● Task objective: Set down all of the records exactly.

= Beginning of Section =

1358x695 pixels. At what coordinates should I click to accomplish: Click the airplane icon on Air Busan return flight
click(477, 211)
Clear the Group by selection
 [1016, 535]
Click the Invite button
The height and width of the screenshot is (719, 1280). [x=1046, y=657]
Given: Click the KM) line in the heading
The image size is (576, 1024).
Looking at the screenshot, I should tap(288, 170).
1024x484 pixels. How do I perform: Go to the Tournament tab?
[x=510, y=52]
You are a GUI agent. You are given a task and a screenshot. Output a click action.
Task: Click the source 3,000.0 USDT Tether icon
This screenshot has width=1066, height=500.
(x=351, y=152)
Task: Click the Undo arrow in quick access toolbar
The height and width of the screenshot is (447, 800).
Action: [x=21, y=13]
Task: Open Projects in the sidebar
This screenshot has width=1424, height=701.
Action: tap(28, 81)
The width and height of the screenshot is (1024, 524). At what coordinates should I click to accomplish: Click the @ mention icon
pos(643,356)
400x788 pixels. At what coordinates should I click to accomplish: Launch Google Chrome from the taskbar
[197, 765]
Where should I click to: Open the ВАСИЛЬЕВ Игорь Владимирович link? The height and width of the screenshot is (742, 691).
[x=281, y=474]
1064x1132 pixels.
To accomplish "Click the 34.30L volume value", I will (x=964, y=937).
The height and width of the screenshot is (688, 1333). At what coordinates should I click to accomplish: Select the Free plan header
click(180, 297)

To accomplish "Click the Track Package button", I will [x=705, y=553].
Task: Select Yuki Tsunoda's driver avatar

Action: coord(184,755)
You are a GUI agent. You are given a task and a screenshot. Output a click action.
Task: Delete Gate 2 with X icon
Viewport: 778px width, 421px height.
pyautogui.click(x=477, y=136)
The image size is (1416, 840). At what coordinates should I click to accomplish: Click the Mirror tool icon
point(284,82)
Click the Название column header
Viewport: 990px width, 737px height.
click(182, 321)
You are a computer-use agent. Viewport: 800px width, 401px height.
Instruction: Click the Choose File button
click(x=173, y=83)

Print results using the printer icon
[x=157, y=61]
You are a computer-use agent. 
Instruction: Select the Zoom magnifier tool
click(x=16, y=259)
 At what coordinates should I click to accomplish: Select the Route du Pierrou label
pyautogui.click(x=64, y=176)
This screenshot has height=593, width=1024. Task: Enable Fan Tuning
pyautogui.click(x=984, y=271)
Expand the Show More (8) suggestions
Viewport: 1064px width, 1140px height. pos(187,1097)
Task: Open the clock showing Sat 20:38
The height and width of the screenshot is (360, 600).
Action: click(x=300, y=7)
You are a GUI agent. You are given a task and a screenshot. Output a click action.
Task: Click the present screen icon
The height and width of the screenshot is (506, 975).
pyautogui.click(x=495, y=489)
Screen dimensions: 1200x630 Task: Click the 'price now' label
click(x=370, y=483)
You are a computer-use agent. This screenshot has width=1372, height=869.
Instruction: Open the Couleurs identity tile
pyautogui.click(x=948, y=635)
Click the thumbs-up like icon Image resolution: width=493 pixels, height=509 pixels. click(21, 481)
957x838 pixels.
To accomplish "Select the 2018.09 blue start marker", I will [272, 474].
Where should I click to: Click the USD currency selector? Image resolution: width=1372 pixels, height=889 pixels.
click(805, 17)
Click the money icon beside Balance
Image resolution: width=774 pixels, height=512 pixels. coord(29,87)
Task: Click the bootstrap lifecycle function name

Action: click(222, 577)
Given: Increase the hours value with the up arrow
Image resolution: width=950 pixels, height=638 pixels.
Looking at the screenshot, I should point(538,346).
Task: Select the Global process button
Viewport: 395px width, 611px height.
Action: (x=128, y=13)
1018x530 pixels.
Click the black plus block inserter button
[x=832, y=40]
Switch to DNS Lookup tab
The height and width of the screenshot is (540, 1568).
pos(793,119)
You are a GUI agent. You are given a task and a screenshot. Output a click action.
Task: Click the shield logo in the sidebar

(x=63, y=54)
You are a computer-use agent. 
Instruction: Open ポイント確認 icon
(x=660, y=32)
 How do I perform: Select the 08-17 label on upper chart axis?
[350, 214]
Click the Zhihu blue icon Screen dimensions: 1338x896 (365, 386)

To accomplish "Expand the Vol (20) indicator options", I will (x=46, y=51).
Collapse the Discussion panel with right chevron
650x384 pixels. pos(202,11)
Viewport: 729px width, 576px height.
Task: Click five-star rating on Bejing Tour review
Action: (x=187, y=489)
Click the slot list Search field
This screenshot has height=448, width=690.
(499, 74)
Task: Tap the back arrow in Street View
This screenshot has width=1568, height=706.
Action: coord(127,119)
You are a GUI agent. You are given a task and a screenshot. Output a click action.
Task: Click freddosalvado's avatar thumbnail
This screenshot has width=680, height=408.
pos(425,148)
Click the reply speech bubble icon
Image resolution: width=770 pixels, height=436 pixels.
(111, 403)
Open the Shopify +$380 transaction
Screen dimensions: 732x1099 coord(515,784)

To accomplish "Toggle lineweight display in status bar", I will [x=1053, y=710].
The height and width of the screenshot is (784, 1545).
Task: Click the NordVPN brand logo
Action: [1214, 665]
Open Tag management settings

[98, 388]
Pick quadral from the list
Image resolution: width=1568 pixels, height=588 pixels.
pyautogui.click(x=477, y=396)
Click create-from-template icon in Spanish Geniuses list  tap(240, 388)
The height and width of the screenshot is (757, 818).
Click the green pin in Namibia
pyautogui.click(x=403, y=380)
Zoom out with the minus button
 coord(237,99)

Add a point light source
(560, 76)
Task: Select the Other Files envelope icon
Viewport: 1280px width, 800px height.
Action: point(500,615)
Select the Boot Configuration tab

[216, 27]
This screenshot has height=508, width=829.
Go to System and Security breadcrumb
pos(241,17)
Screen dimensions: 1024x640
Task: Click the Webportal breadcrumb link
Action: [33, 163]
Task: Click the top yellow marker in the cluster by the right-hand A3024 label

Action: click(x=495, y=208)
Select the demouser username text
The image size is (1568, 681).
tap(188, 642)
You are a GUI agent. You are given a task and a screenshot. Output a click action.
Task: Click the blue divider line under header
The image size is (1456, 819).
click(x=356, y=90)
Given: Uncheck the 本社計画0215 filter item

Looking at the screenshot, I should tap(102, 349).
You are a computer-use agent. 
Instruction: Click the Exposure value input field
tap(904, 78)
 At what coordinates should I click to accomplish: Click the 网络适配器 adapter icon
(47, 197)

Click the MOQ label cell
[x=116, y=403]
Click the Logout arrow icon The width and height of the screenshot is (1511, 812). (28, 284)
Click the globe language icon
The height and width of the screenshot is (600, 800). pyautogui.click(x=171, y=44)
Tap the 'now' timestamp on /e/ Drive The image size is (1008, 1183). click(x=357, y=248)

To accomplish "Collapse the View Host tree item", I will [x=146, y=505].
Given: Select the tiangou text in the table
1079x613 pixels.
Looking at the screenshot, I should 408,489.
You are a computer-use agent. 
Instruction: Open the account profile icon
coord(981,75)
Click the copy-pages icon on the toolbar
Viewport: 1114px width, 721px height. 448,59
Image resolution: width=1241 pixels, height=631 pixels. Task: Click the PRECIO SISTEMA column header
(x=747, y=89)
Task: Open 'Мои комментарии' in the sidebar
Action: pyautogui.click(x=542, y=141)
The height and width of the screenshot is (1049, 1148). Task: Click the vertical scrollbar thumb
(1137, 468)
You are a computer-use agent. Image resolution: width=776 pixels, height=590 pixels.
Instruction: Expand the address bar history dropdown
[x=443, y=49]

= End of Section =

● Solution to this exercise:
1358x695 pixels. At what coordinates should I click to accomplish: Click the airplane icon on Air Busan return flight
click(477, 211)
Clear the Group by selection
 [1016, 535]
Click the Invite button
The height and width of the screenshot is (719, 1280). [x=1046, y=657]
Given: Click the KM) line in the heading
The image size is (576, 1024).
Looking at the screenshot, I should tap(288, 170).
1024x484 pixels. How do I perform: Go to the Tournament tab?
[x=510, y=52]
You are a GUI agent. You are given a task and a screenshot. Output a click action.
Task: Click the source 3,000.0 USDT Tether icon
This screenshot has width=1066, height=500.
(x=351, y=152)
Task: Click the Undo arrow in quick access toolbar
The height and width of the screenshot is (447, 800).
Action: [x=21, y=13]
Task: Open Projects in the sidebar
This screenshot has width=1424, height=701.
Action: tap(28, 81)
The width and height of the screenshot is (1024, 524). At what coordinates should I click to accomplish: Click the @ mention icon
pos(643,356)
400x788 pixels. At what coordinates should I click to accomplish: Launch Google Chrome from the taskbar
[197, 765]
Where should I click to: Open the ВАСИЛЬЕВ Игорь Владимирович link? The height and width of the screenshot is (742, 691).
[x=281, y=474]
1064x1132 pixels.
To accomplish "Click the 34.30L volume value", I will (x=964, y=937).
The height and width of the screenshot is (688, 1333). At what coordinates should I click to accomplish: Select the Free plan header
click(180, 297)

To accomplish "Click the Track Package button", I will [x=705, y=553].
Task: Select Yuki Tsunoda's driver avatar

Action: coord(184,755)
You are a GUI agent. You are given a task and a screenshot. Output a click action.
Task: Delete Gate 2 with X icon
Viewport: 778px width, 421px height.
pyautogui.click(x=477, y=136)
The image size is (1416, 840). At what coordinates should I click to accomplish: Click the Mirror tool icon
point(284,82)
Click the Название column header
Viewport: 990px width, 737px height.
click(182, 321)
You are a computer-use agent. Viewport: 800px width, 401px height.
Instruction: Click the Choose File button
click(x=173, y=83)

Print results using the printer icon
[x=157, y=61]
You are a computer-use agent. 
Instruction: Select the Zoom magnifier tool
click(x=16, y=259)
 At what coordinates should I click to accomplish: Select the Route du Pierrou label
pyautogui.click(x=64, y=176)
This screenshot has height=593, width=1024. Task: Enable Fan Tuning
pyautogui.click(x=984, y=271)
Expand the Show More (8) suggestions
Viewport: 1064px width, 1140px height. pos(187,1097)
Task: Open the clock showing Sat 20:38
The height and width of the screenshot is (360, 600).
Action: click(x=300, y=7)
You are a GUI agent. You are given a task and a screenshot. Output a click action.
Task: Click the present screen icon
The height and width of the screenshot is (506, 975).
pyautogui.click(x=495, y=489)
Screen dimensions: 1200x630 Task: Click the 'price now' label
click(x=370, y=483)
You are a computer-use agent. This screenshot has width=1372, height=869.
Instruction: Open the Couleurs identity tile
pyautogui.click(x=948, y=635)
Click the thumbs-up like icon Image resolution: width=493 pixels, height=509 pixels. click(21, 481)
957x838 pixels.
To accomplish "Select the 2018.09 blue start marker", I will [272, 474].
Where should I click to: Click the USD currency selector? Image resolution: width=1372 pixels, height=889 pixels.
click(805, 17)
Click the money icon beside Balance
Image resolution: width=774 pixels, height=512 pixels. coord(29,87)
Task: Click the bootstrap lifecycle function name

Action: click(222, 577)
Given: Increase the hours value with the up arrow
Image resolution: width=950 pixels, height=638 pixels.
Looking at the screenshot, I should point(538,346).
Task: Select the Global process button
Viewport: 395px width, 611px height.
Action: (x=128, y=13)
1018x530 pixels.
Click the black plus block inserter button
[x=832, y=40]
Switch to DNS Lookup tab
The height and width of the screenshot is (540, 1568).
pos(793,119)
You are a GUI agent. You are given a task and a screenshot. Output a click action.
Task: Click the shield logo in the sidebar

(x=63, y=54)
You are a computer-use agent. 
Instruction: Open ポイント確認 icon
(x=660, y=32)
 How do I perform: Select the 08-17 label on upper chart axis?
[350, 214]
Click the Zhihu blue icon Screen dimensions: 1338x896 (365, 386)

To accomplish "Expand the Vol (20) indicator options", I will (x=46, y=51).
Collapse the Discussion panel with right chevron
650x384 pixels. pos(202,11)
Viewport: 729px width, 576px height.
Task: Click five-star rating on Bejing Tour review
Action: (x=187, y=489)
Click the slot list Search field
This screenshot has height=448, width=690.
(499, 74)
Task: Tap the back arrow in Street View
This screenshot has width=1568, height=706.
Action: coord(127,119)
You are a GUI agent. You are given a task and a screenshot. Output a click action.
Task: Click freddosalvado's avatar thumbnail
This screenshot has width=680, height=408.
pos(425,148)
Click the reply speech bubble icon
Image resolution: width=770 pixels, height=436 pixels.
(111, 403)
Open the Shopify +$380 transaction
Screen dimensions: 732x1099 coord(515,784)

To accomplish "Toggle lineweight display in status bar", I will [x=1053, y=710].
The height and width of the screenshot is (784, 1545).
Task: Click the NordVPN brand logo
Action: [1214, 665]
Open Tag management settings

[98, 388]
Pick quadral from the list
Image resolution: width=1568 pixels, height=588 pixels.
pyautogui.click(x=477, y=396)
Click create-from-template icon in Spanish Geniuses list  tap(240, 388)
The height and width of the screenshot is (757, 818).
Click the green pin in Namibia
pyautogui.click(x=403, y=380)
Zoom out with the minus button
 coord(237,99)

Add a point light source
(560, 76)
Task: Select the Other Files envelope icon
Viewport: 1280px width, 800px height.
Action: point(500,615)
Select the Boot Configuration tab

[216, 27]
This screenshot has height=508, width=829.
Go to System and Security breadcrumb
pos(241,17)
Screen dimensions: 1024x640
Task: Click the Webportal breadcrumb link
Action: [33, 163]
Task: Click the top yellow marker in the cluster by the right-hand A3024 label

Action: click(x=495, y=208)
Select the demouser username text
The image size is (1568, 681).
tap(188, 642)
You are a GUI agent. You are given a task and a screenshot. Output a click action.
Task: Click the blue divider line under header
The image size is (1456, 819).
click(x=356, y=90)
Given: Uncheck the 本社計画0215 filter item

Looking at the screenshot, I should tap(102, 349).
You are a computer-use agent. 
Instruction: Click the Exposure value input field
tap(904, 78)
 At what coordinates should I click to accomplish: Click the 网络适配器 adapter icon
(47, 197)

Click the MOQ label cell
[x=116, y=403]
Click the Logout arrow icon The width and height of the screenshot is (1511, 812). (28, 284)
Click the globe language icon
The height and width of the screenshot is (600, 800). pyautogui.click(x=171, y=44)
Tap the 'now' timestamp on /e/ Drive The image size is (1008, 1183). click(x=357, y=248)

To accomplish "Collapse the View Host tree item", I will [x=146, y=505].
Given: Select the tiangou text in the table
1079x613 pixels.
Looking at the screenshot, I should 408,489.
You are a computer-use agent. 
Instruction: Open the account profile icon
coord(981,75)
Click the copy-pages icon on the toolbar
Viewport: 1114px width, 721px height. 448,59
Image resolution: width=1241 pixels, height=631 pixels. Task: Click the PRECIO SISTEMA column header
(x=747, y=89)
Task: Open 'Мои комментарии' in the sidebar
Action: pyautogui.click(x=542, y=141)
The height and width of the screenshot is (1049, 1148). Task: Click the vertical scrollbar thumb
(1137, 468)
You are a computer-use agent. Image resolution: width=776 pixels, height=590 pixels.
Instruction: Expand the address bar history dropdown
[x=443, y=49]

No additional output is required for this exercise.